> _Task description_: Would you please output the lines from the one holding "Click green download" to the end of the entries, exactly and with no others?

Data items
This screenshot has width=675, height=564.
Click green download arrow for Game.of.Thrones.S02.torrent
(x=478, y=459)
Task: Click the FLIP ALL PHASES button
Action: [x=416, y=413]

> _Result_:
Click green download arrow for Game.of.Thrones.S02.torrent
(x=478, y=459)
Task: Click the FLIP ALL PHASES button
Action: [x=416, y=413]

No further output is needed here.